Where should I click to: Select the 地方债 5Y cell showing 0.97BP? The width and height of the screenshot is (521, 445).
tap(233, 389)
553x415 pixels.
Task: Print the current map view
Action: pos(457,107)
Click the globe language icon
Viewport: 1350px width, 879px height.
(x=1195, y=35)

-=-=-=-=-

PROBLEM DETAILS ->
Update the items above by replacing "screenshot" with "page" and leaving everything else unchanged.

WRITTEN ANSWER ->
Where should I click to: Select the 地方债 5Y cell showing 0.97BP? The width and height of the page is (521, 445).
tap(233, 389)
553x415 pixels.
Task: Print the current map view
Action: pos(457,107)
Click the globe language icon
Viewport: 1350px width, 879px height.
(x=1195, y=35)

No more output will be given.